(Data for the task Opens)
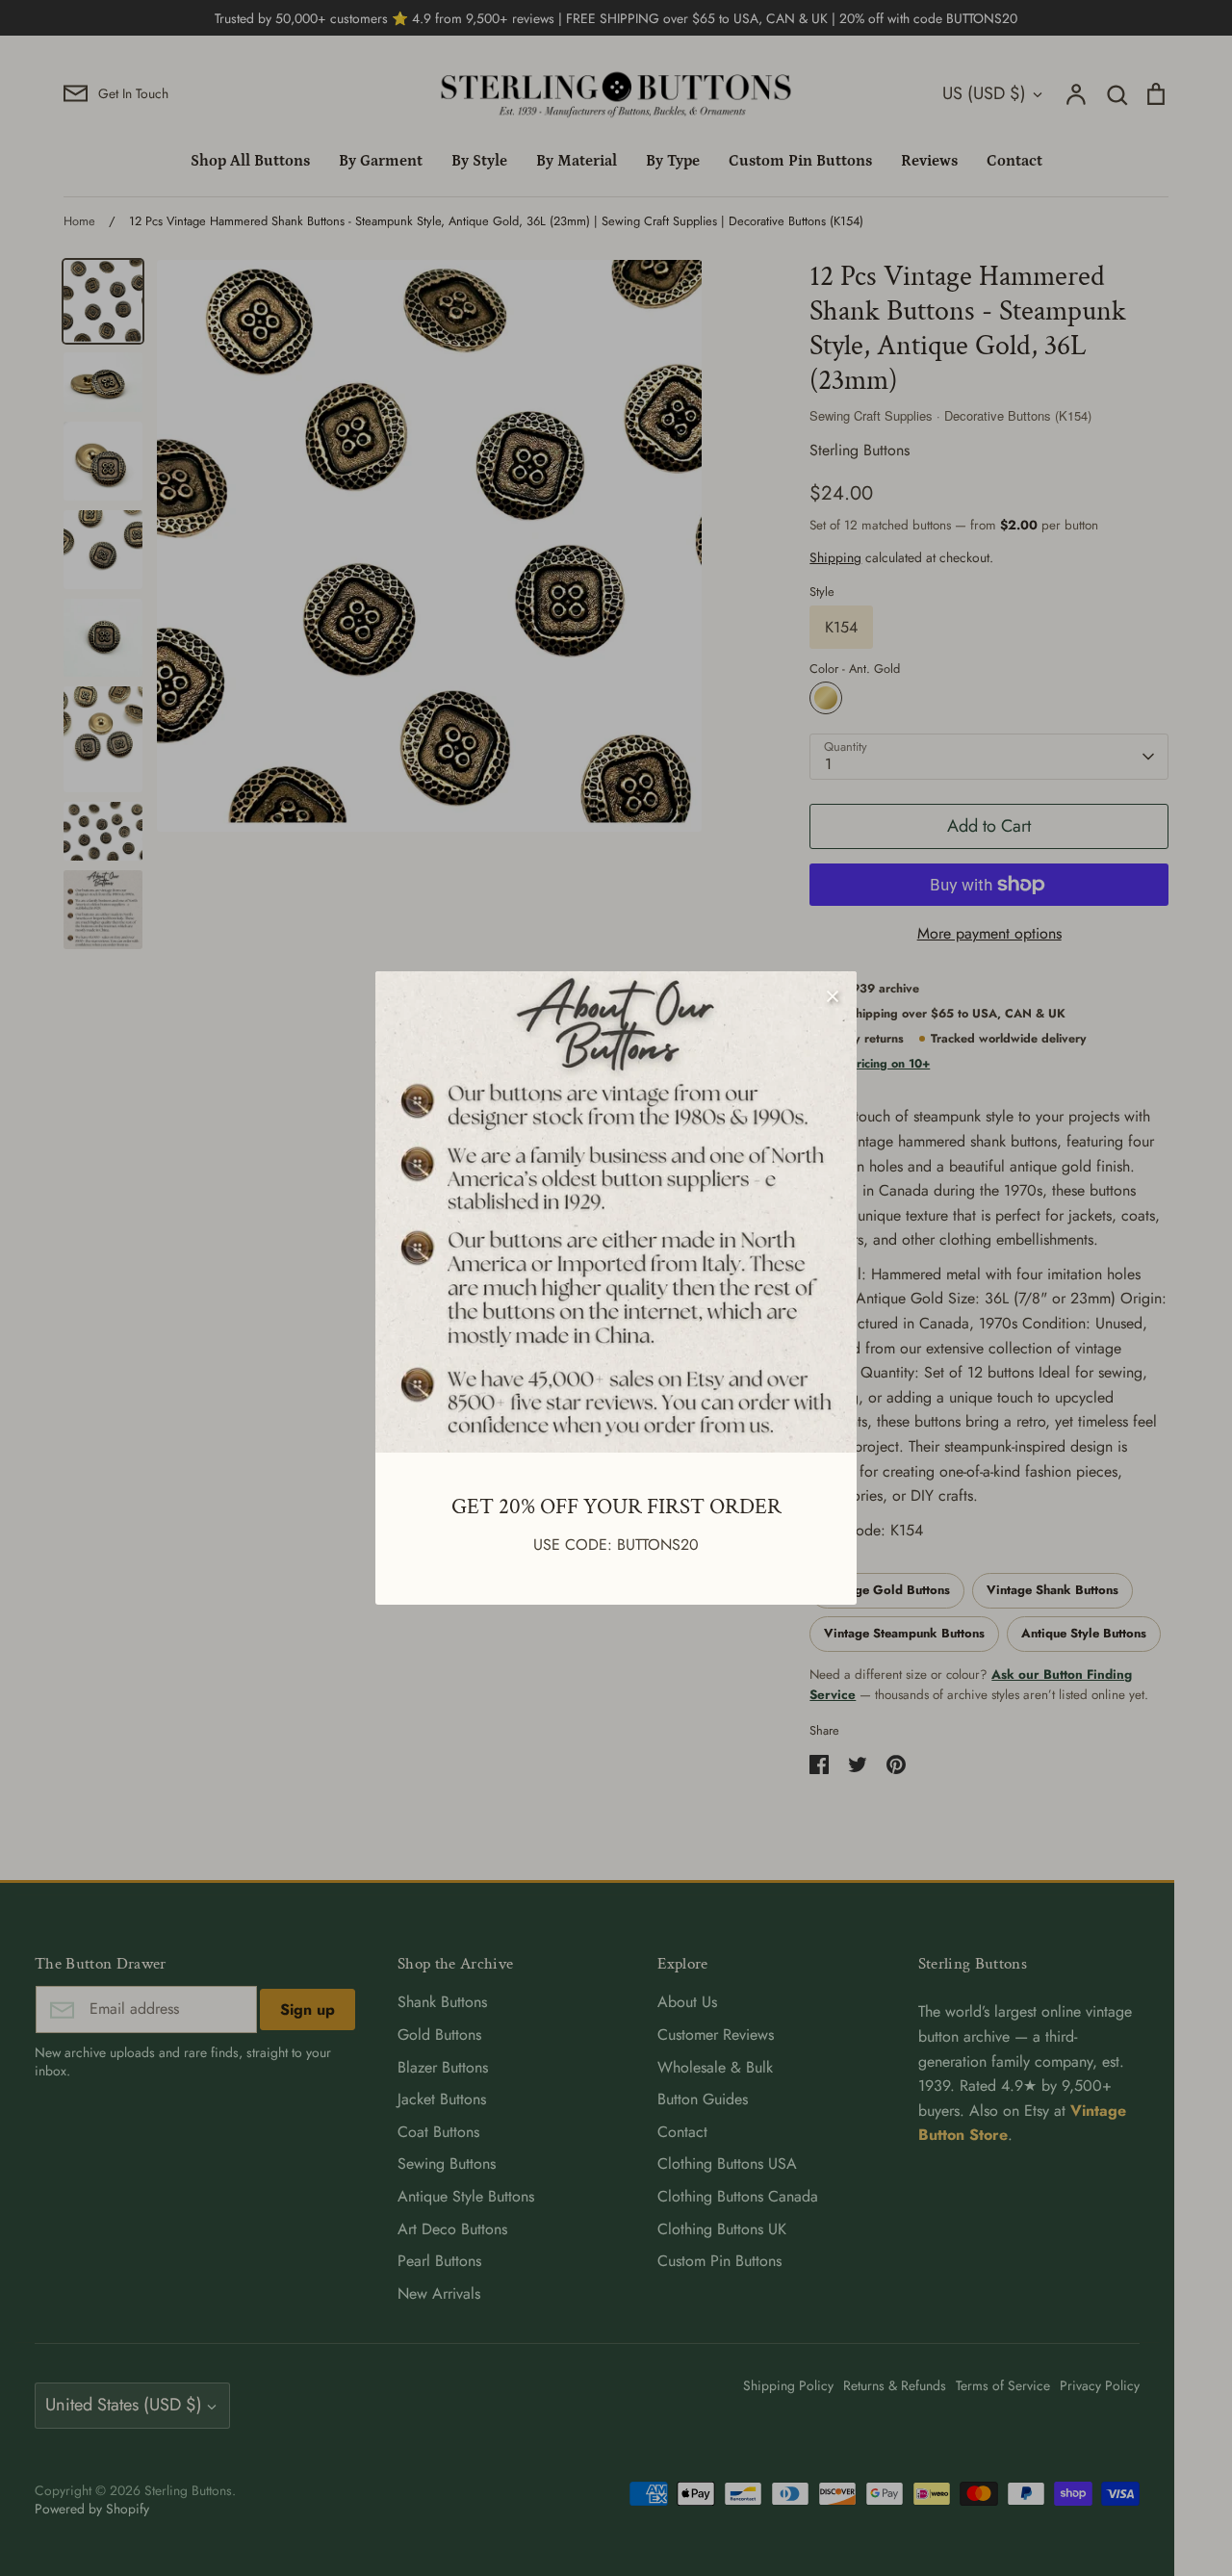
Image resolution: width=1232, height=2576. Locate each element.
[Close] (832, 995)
(Data for the task Closes)
(Data for the task Opens)
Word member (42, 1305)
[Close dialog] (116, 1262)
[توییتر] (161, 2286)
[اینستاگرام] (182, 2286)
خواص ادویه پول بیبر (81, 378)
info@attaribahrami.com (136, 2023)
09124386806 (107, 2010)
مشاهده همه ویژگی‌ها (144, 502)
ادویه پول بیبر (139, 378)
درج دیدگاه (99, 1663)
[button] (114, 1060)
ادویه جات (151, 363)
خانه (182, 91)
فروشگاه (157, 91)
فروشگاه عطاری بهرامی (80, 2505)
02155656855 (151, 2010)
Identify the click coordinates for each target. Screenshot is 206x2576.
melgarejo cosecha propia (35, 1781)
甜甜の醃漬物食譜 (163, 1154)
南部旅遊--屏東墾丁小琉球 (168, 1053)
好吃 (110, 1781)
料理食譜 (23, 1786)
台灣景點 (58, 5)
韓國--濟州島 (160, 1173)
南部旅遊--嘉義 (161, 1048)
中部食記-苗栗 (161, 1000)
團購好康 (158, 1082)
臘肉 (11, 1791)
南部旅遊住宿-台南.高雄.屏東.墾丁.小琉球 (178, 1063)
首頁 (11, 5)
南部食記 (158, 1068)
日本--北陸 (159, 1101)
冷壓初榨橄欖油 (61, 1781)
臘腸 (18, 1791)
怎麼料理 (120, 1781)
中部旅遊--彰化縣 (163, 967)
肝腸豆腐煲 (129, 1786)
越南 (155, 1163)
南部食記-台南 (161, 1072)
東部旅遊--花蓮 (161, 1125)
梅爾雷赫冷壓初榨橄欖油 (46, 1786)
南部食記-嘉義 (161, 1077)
(Data for the task Closes)
[Directions]: Looking at the entries above, can you reproduce exactly the lines from the one that holds "南部食記 (158, 1068)" through the one that holds "南部食記-嘉義 (161, 1077)", and only those?

[Solution for this task]:
南部食記 (158, 1068)
日本--北陸 (159, 1101)
冷壓初榨橄欖油 (61, 1781)
臘腸 (18, 1791)
怎麼料理 (120, 1781)
中部旅遊--彰化縣 (163, 967)
肝腸豆腐煲 (129, 1786)
越南 (155, 1163)
南部食記-台南 (161, 1072)
東部旅遊--花蓮 (161, 1125)
梅爾雷赫冷壓初榨橄欖油 (46, 1786)
南部食記-嘉義 (161, 1077)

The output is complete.